On board the Mamba, a timer counted down to zero, and a double-sun was born high above the Earth. The falling cockpit/escape module was thrown farther from the scene of devastation by the shockwave, blaring Mayday on all frequencies. At two thousand feet, the antigravs cut in, slowing the pilot’s module to a safe landing on the Korean peninsula where he was picked up, battered but alive, less than an hour later.
Elsewhere in the solar system, four Alliance ships chased the retreating first wave. The Spica, the Niven, the Capella, and the Norton, along with their complements of Mambas, harried the invaders as they tried to rendezvous with the motherships waiting to take them home. The taskforce had whittled the Korvil light attack craft down to a mere dozen ships when the Capella’s Nav officer reported, “Captain! I’m picking up two new drive traces directly ahead of the enemy! Powering up and outbound. And these are big mothers!”
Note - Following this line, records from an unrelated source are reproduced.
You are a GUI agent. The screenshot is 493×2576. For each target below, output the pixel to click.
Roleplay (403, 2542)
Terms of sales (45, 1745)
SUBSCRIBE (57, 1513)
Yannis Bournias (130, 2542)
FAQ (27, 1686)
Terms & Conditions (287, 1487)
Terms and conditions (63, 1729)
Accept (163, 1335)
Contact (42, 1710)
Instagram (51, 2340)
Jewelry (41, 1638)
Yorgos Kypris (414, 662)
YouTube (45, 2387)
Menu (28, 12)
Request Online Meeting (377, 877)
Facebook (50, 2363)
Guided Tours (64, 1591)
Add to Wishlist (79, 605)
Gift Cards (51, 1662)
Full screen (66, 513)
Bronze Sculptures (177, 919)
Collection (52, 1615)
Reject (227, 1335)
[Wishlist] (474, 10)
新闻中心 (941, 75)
No sooner had this announcement been made than the fleeing raiders turned en masse and headed directly for the Alliance fleet. Mambas started to disappear from the battle plots as the two fleets engaged. Robert Greene, Captain of the Niven and senior captain present, ordered all four capital ships to assist the Mambas at the expense of the escaping larger ships. “If we don’t assist our fighters, we’ll be losing at three-to-one odds, and I won’t allow that.”
The last Korvil raider, obviously fighting to the last to give the larger ships time to escape, was finally destroyed, and Captain Greene ordered all hands to stand down from battle stations. “Sensor stations remain on full alert,” he commanded over the all-ships band. “I won’t take the chance of another sneak attack.”
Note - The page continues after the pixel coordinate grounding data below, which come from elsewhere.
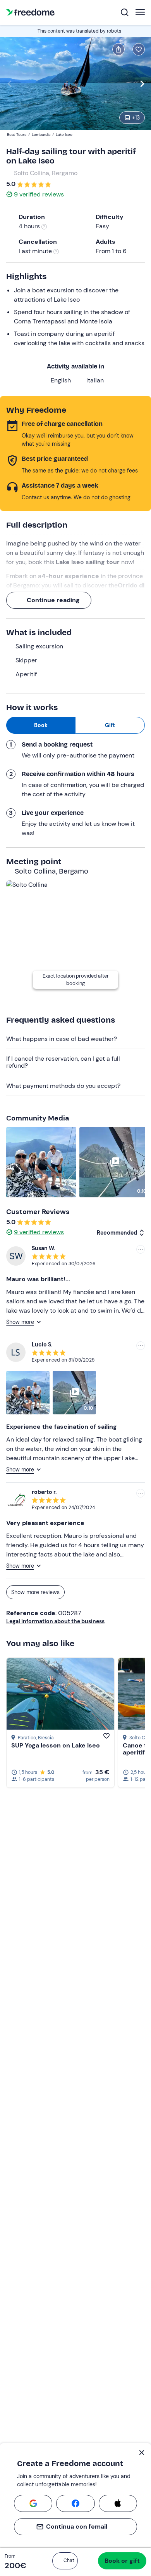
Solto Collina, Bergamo (45, 173)
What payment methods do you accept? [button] (63, 1086)
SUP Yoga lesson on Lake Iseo (55, 1745)
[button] (65, 2560)
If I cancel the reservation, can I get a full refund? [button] (63, 1062)
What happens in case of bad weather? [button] (61, 1039)
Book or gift (122, 2561)
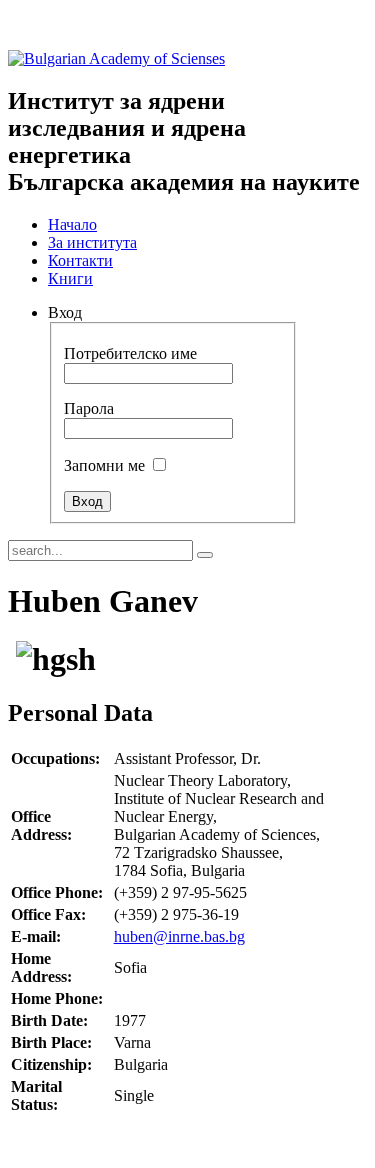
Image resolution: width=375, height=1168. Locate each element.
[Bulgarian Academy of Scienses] (116, 58)
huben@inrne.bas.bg (179, 936)
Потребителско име (130, 353)
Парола (89, 408)
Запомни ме (104, 465)
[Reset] (205, 555)
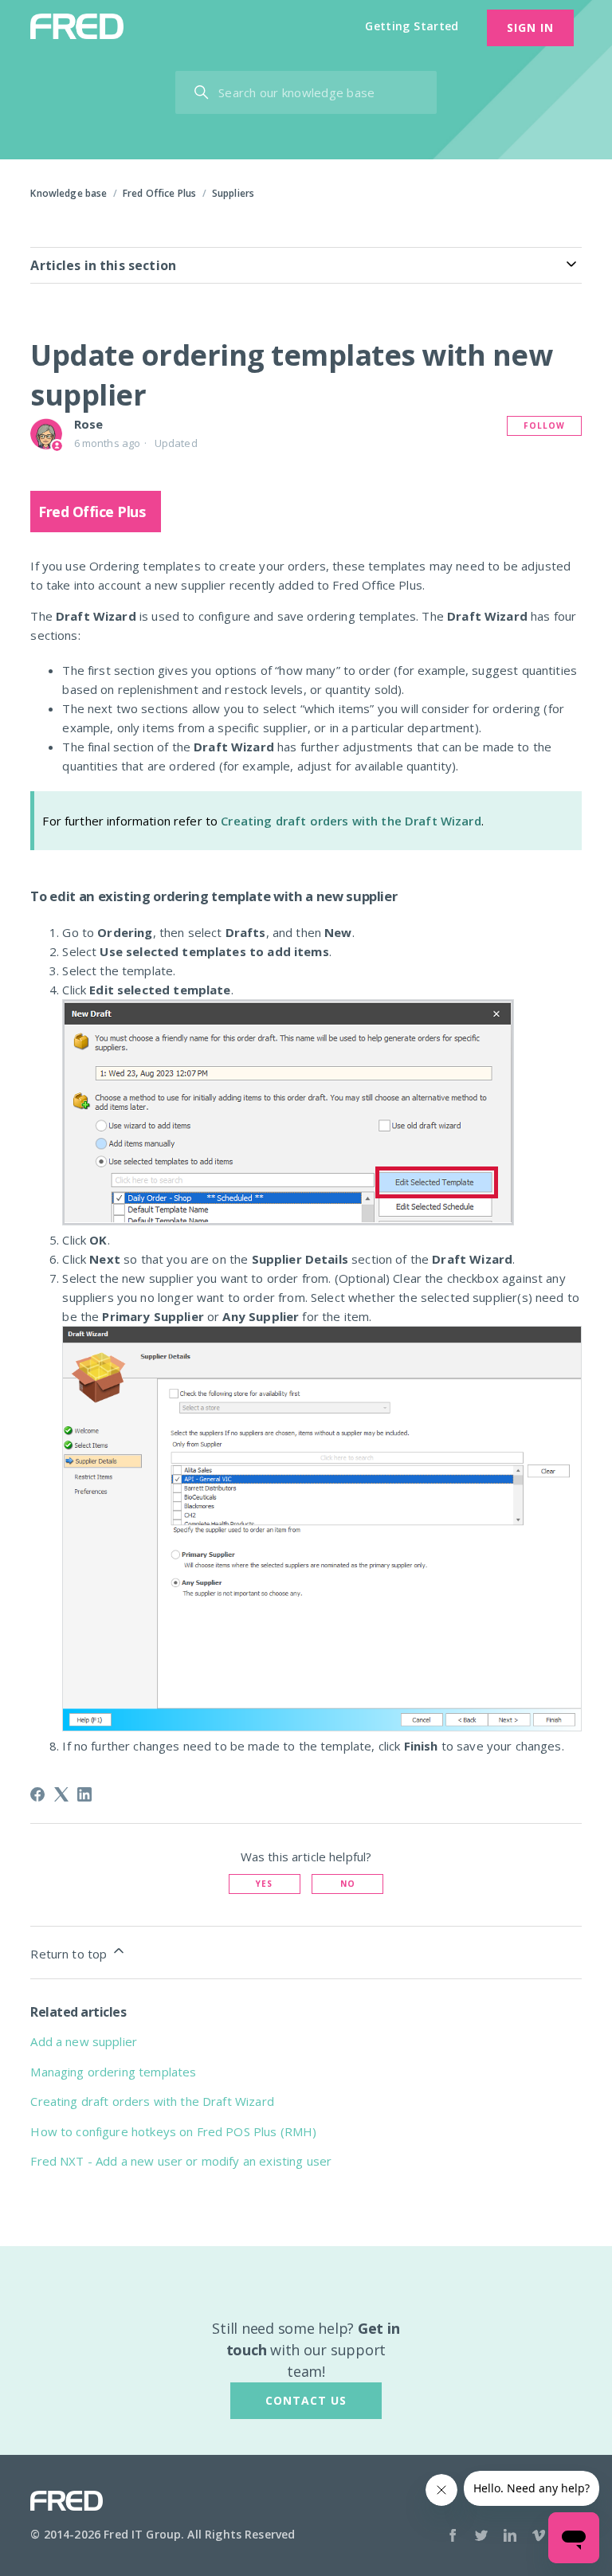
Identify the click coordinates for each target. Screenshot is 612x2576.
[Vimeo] (538, 2537)
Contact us (306, 2400)
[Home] (76, 26)
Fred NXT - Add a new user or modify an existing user (181, 2161)
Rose (89, 424)
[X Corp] (61, 1794)
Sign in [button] (530, 27)
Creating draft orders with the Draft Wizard (351, 821)
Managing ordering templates (113, 2072)
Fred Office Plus (159, 193)
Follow (544, 425)
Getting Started (411, 25)
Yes (264, 1883)
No (347, 1883)
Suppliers (233, 193)
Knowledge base (68, 193)
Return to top (70, 1954)
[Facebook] (37, 1794)
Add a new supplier (83, 2041)
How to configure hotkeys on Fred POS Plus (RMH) (173, 2131)
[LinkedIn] (84, 1794)
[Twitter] (481, 2537)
The grisly business of searching for surviving Mambas began, scans reaching deep into space looking for distress calls. It was as the four ships had begun to widen their search pattern that the Norton’s senior scan tech sounded the red alert. Robert Greene, jolted back into full awareness from a state of post-battle euphoria, called the Norton. “What’s the fuss about, Anna?”
Captain Zandt looked into her viewscreen and said, “Nav has just picked up new drive traces. They apparently just jumped in. There are ten of ‘em, and the smallest is about half our size. I think we’re screwed, Bob.”
Thanks for reading SPHERES OF INFLUENCE!
We hope you’ve enjoyed the second book in the Stellar Heritage series. The story will continue in Book Three: Far Horizons!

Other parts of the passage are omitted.